A developer rarely says, “We are under pressure.” Instead, the pressure may appear inside the payment plan. If a project offers 10% now and 90% near delivery, that can be convenience — or it can be a sign that sales are slower than the brochure suggests. For buyers, the opportunity is not to chase slogans. It is to read the structure.
How deferred-payment offers change the negotiation map
- The public price may stay firm while the private economics move.
- Payment timing can be as important as the headline shekel price.
- Projects with construction ahead of sales may have stronger motivation to close serious buyers.
- A cheap-looking 90/10 deal can become expensive if indexation, rates, or currency move against you.
- The best negotiation is usually package-based, not one-dimensional.
Why developers protect the price but adjust the deal
In a slower market, many developers prefer not to advertise price cuts. Public discounts can affect the perceived value of the whole project, upset earlier buyers, weaken appraisals, and create pressure from brokers and competing buyers.
So instead of cutting the list price, they may offer:
- Lower initial equity.
- Deferred balance until delivery.
- Partial protection from the Construction Input Index, known in Hebrew as Madad Tsumot HaBniya.
- Better parking or storage terms.
- Kitchen, flooring, air-conditioning, or electrical upgrades.
- Reduced legal or registration-related costs.
- Flexible payment milestones.
- Higher broker commissions to move inventory.
That does not mean every developer is distressed. Strong projects in prime locations can still sell without much flexibility. But in projects where inventory is sitting, deferred-payment deals can expose a gap between the marketing message and the developer’s real need to sign contracts.
What does an 80/20 or 90/10 deal actually mean?
An 80/20 deal usually means the buyer pays 20% near contract signing and 80% later, often close to delivery. A 90/10 deal usually means 10% upfront and 90% near completion.
These offers became popular because they reduce the buyer’s immediate cash burden. They can help buyers who want to lock in a property now but expect liquidity later from a sale, inheritance, bonus, overseas transfer, or future mortgage.
The problem is that the final payment does not disappear. It is only delayed.
If the buyer cannot complete the payment later, the contract can become risky. Mortgage approval may change. Interest rates may remain high. The shekel may move against a foreign-currency buyer. The apartment’s market value may not rise as expected. The buyer may also face linkage costs if the unpaid balance is tied to the Construction Input Index.
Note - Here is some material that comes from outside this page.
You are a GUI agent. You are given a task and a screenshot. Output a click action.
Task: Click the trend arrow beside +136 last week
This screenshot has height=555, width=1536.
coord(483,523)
The pressure is often inside the project, not the national headline
The Israeli new-build market is not one market. A Tel Aviv luxury tower, a Netanya seafront project, a Jerusalem family neighborhood, and a southern periphery project can behave very differently.
Still, the current market signals matter.
The Bank of Israel recently tied higher developer financing needs to slower new-home transactions, rising construction costs, record unsold new-home stock, and sales campaigns that sometimes included substantial payment deferral. (boi.org.il) Ynet also reported that credit to builders jumped while home sales slowed, unsold apartments hit record levels, and deferred-payment deals increased the exposure of banks and developers. (ynetnews.com)
For a buyer, the lesson is practical: do not ask only, “Is the market up or down?” Ask, “Is this specific project ahead or behind its sales target?”
That question is where negotiation starts.
When a deferred-payment deal may be genuine buyer leverage
A payment deferral can be a useful negotiation opening when several signals appear together:
- Many similar units remain unsold
If several apartments with the same size, floor range, or orientation remain available, the developer may be more flexible. - The building is physically advancing faster than sales
This can create financing pressure, especially when the developer needs to show progress to lenders. - The offer keeps changing
A project that moves from standard payments to 80/20, then to index protection or upgrades, may be testing demand. - Brokers are suddenly more active
Increased broker incentives can indicate the developer wants sales without publicly lowering prices. - The developer prefers “benefits” over a price cut
This often means they want to preserve the official price per square meter while improving the buyer’s actual economics.
When the same offer may be more risk than opportunity
Deferred payment is not always a bargain.
It can be risky if:
- You are relying on future mortgage approval that has not been tested.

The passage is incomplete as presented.